Happy St. Arbors Day.

The opening scene in Bogie Nights is perfect; we start with Jerri Blank apparently doing a good deed by planting a tree and giving her normal start-of-episode explanation about how she’s a 46 year old teenage runaway ready to start her life anew. And then Jerri makes a comment about how St. Arbors Day isn’t a legal holiday, “but then again neither are most of the Jew ones.” The camera pans back and we see that Jerri’s good deed of planting a tree has been taking place right in front of the pitcher’s mound on a baseball field. I have to imagine there was some little league team pissed at the freshly dug earth after these scenes were shot.

Strangers With Candy is a world where it’s truly difficult to have sympathy for its characters. There are very few people at Flatpoint High that are genuinely innocent, that list consisting mainly of Kimberly Timbers (who is now dead) and Tammi Littlenut. And then there’s Orlando. Orlando’s job in the show is to lust after Jerri despite the fact that she treats him at the start of the show with dismissive contempt which gradually evolves into just flat out racism. Initially shown as sympathetic, Orlando is quickly revealed to be just as selfish, arrogant, vindictive, and prone to violence as the rest of the crew.

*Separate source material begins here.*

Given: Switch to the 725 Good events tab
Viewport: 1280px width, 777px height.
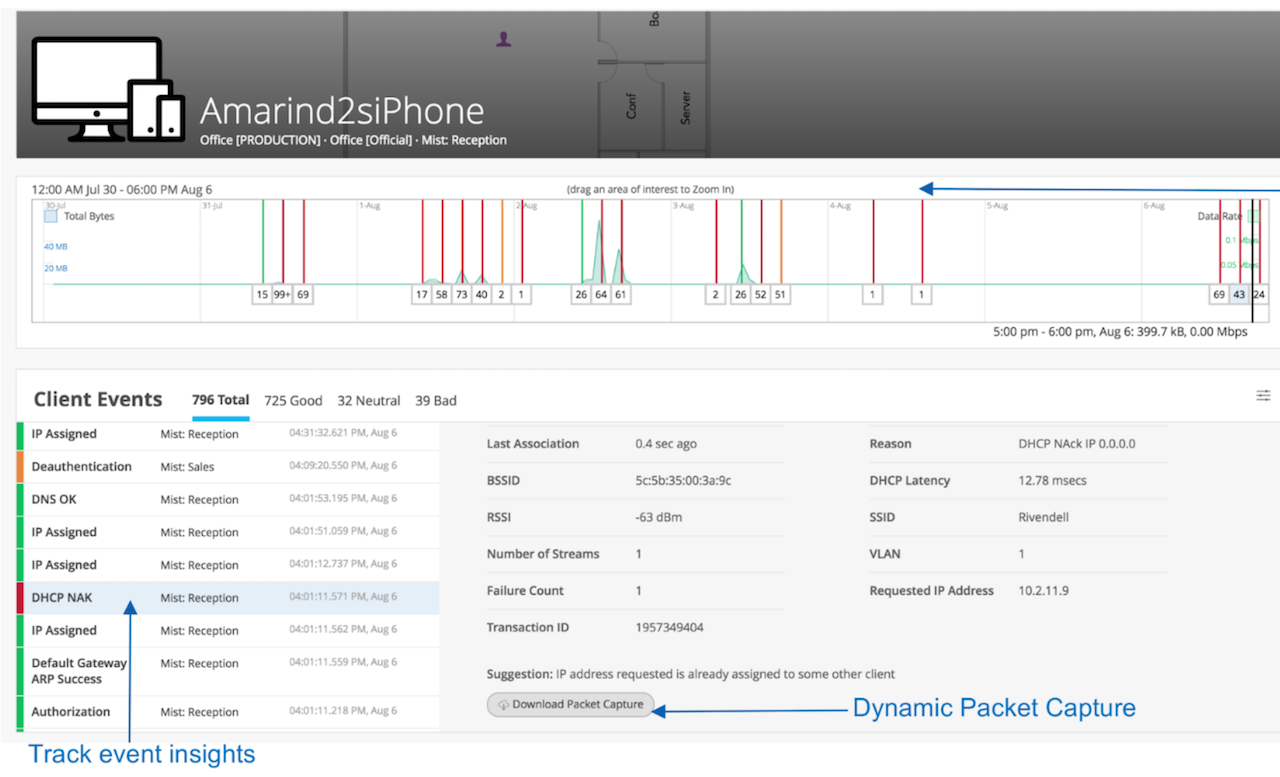Looking at the screenshot, I should (x=293, y=400).
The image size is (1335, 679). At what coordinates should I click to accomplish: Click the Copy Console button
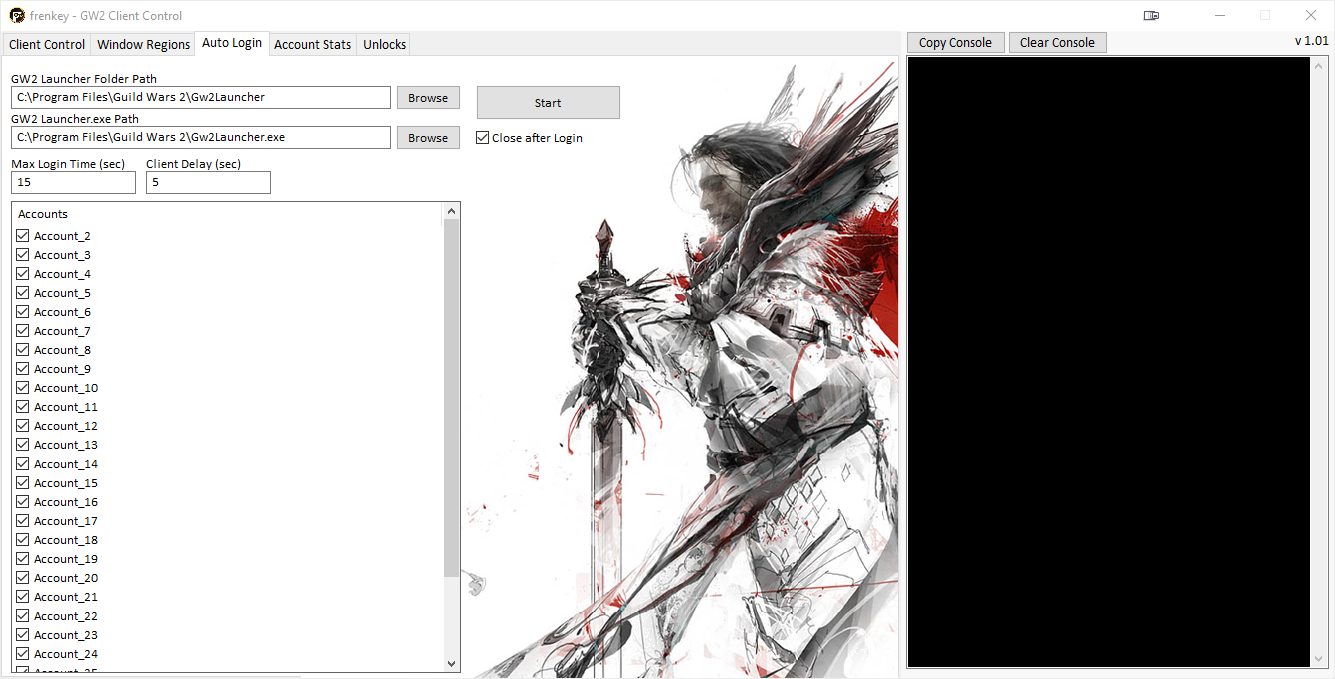click(955, 43)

This week’s episode starts off right before the Sadie Hawkins dance and since this is a sitcom parody everyone is interested in who main character Jerri Blank is taking to the dance. Everyone including the teachers and even the Principal who has some prime selections for Jerri among the Special Ed department’s violent students. Spike Jabber’s been making eyes at you.

Flatpoint High has a new student; Ricky played by Frederick Koehler who today looks kinda like a dollar store Rich Evans. SWC exists in an alternate reality where everything is exaggerated, so naturally being a new kid at Flatpoint is closer to being an illegal immigrant. I think even in 1999 the only way you could have the principal going on a racist-esque tirade about how he’d like to round up the new students and “put you back on a boat to where you came from” would be to have someone like Onyx Blackman (Greg Hollimon) do it.

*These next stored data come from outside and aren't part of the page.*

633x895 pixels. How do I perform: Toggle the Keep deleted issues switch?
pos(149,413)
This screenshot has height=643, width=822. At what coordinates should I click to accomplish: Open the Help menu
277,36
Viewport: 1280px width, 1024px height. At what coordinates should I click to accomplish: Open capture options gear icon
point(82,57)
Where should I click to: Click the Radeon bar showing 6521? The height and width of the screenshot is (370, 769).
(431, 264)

Jerri of course is in another pickle. She wants to stay popular at Flatpoint and she’s doing a pretty good job of it so far but she also has the hots for Ricky who everyone hates and whom she is also expected to hate. Because he’s new and different. “I like em old, old and fast” which might make Ricky the only other person to acknowledge Jerri’s age.

There’s something endearing about the way characters in this show dramatically shift based on the theme of the episode. Sara Blank normally couldn’t care less about Jerri’s welfare but is greatly concerned for her safety when Flatpoint’s negligence allows say a potentially retarded student or a new student to wander the halls unsupervised.

I’d be remiss if I didn’t point out this episode’s health class scene where Coach Wolf gets the girls ready for the Sadie Hawkins dance by teaching them how to wax their privates using Jerri as an example, and the horrified looks on the student’s faces when Jerri drops her pants to reveal a considerable bush.

This episode also introduced probably my most hated term for vagina; bacon strip. It’s not the word itself but the environment and who is casually saying it (note: highschool freshmen girls) that makes it feel even dirtier. It also includes Paul Dinello’s most memorable phrase as Geoffrey Jellineck; “If wishes and buts were clusters of nuts we’d all have a bowl of granola” he says playing the xylophone and right before a drum nearly collides with his head.

Ricky shows up at Jerri’s house in the middle of the night to reveal his backstory; he’s an orphan whose mother probably was a squat woman with receding hair and a debilitating overbite (which Jerri responds “she sounds pretty”). Get the connection yet? Because Jerri and Ricky don’t. I love the Flatpoint High branding on Spike Jabber’s straight jacket.

Once again even in 1999 I don’t think anyone but Onyx Blackman could have delivered a line like “the last time I checked this school dance wasn’t accepting green cards for los estudiantes nuevos” when trying to boot a new student out of the school. Similarly it had to be Orlando to organize what is essentially a lynch mob to try and brutalize Ricky for the crime of dating a student.

Jerri delivers a nonsense moral lesson that placates the mob and she and Ricky are declared master and mistress of Bogie Nights. The two ride off to make out in the parking lot in a golf cart when they finally have their realization that Jerri is in fact Ricky’s mother and she traded him for a guitar those 15 years ago. Jerri doesn’t seem to understand why this means they can’t make out anymore.

The lesson of this week’s story? Golf cleats can really rip up the gym floor, that the violent make passionate lovers, and that befriending new people can lead to having sex with your children…accidentally. What happened between Ricky and Jerri off-screen?

I love the credits scene where Spike Jabber interrupts a slow dance with Jerri and Ricky to dance with Ricky while Jerri just sort of looks on. Rob Renz, who played Spike Jabber, did not do much TV work outside of his two episode appearance on this show.